As it can be seen, the proposed MAC protocols are so far from being realistic [7]. In fact, using external hardware may not be cost effective and also it may not be the appropriate solution in multipath environments. Likewise, using two channels, two transceivers are needed and the front-end becomes complex and expensive in cost and in power. On the other hand, the most enhanced directional antennas in the market cannot radiate power only in tight direction. Rather, they have significant side lobes. Moreover, directional antennas are typical for environments characterized by strong LOS components. Such assumption is not always valid. For example, in indoor environments a significant angular spread is expected and the performance of directional antennas may be worse than omnidirectional ones [7, 8].

Beside these unrealistic assumptions, another critical point has to be considered. In fact, the validation of the proposed paradigms has been carried out through discrete event simulators. The common characteristics of all these simulators are the lack of supporting the physical layer behavior (including the physical channel model [7]) and the huge simulation time. Thus, in addition to an enhanced MAC protocol, analytical models would be needed to overcome these problems. Although a considerable work is achieved to explore analytically the distributed coordination function (DCF) behavior of IEEE 802.11 MAC protocol [9], little work has been done when using smart antennas in ad hoc networks. Moreover, in the latter case, the properties of the physical channel such as multipath fading are not considered, and the smartness is treated as point-to-point directivity as we stated before.

In this work, we propose a MAC protocol with channel tracker algorithm for ad hoc networks when using beamforming techniques. Our proposition consists of implementing a proactive channel tracker algorithm in parallel with an enhanced MAC protocol to exploit the beamforming techniques to their fullest. For the sake of completeness, we explore in this work the importance of using smart antenna systems in ad hoc networks by using an analytical study. This paper is a continuation of earlier works [10, 11].

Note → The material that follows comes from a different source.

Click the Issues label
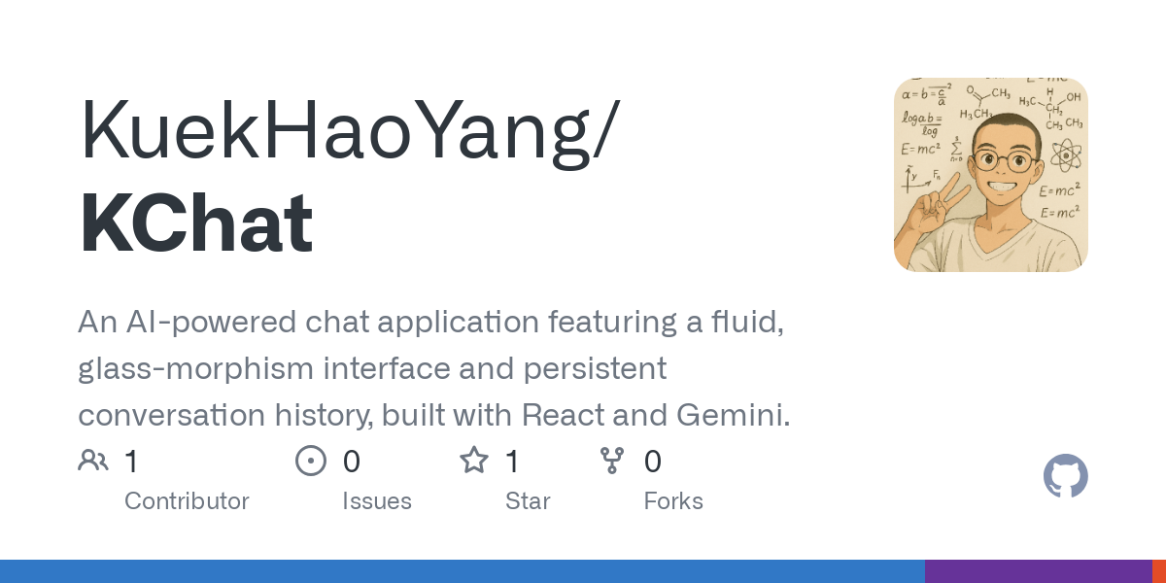1166x583 pixels. tap(377, 501)

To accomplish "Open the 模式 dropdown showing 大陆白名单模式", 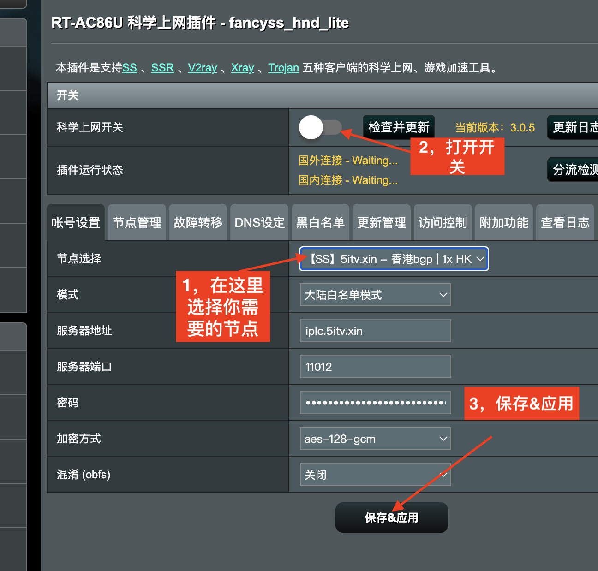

Our contribution can be outlined as follows. (a) We overview the pertinent works on the design and analytical modeling of MAC protocols in ad hoc networks when using smart antenna systems. (b) We propose a new MAC protocol (BMAC) using beamforming techniques. Besides, we use a channel tracker algorithm in order to estimate channel coefficients between nodes. (c) By simulation, we validate our proposition and we evaluate the overheads introduced by the channel tracker algorithm on the network. (d) We propose an accurate analytical model for evaluating the IEEE 802.11 performances. (e) We extend our latter proposition to support beamforming techniques.

Mainly, this paper will be divided into two complementary parts: the first one focuses on the MAC design, while the second deals with the analytical modeling of the performance of that design.

2. BMAC: A Novel MAC Design

2.1. Related Works

In the literature, two works attempt to survey MAC protocols in ad hoc networks when using smart antennas [12, 13]. In [12], the four-way handshaking of the IEEE 802.11 medium access is considered as the main criterion to categorize the surveyed MAC protocols. In [13], the authors classify the MAC protocols based on the access scheme which defines two major MAC categories: random access protocols and scheduled protocols. The first category represents an adequate solution for ad hoc networks and most of the works have been done using this scheme. These works are further classified into three groups: pure-RTS/CTS protocols, tone-based protocols, and other protocols using additional control packets.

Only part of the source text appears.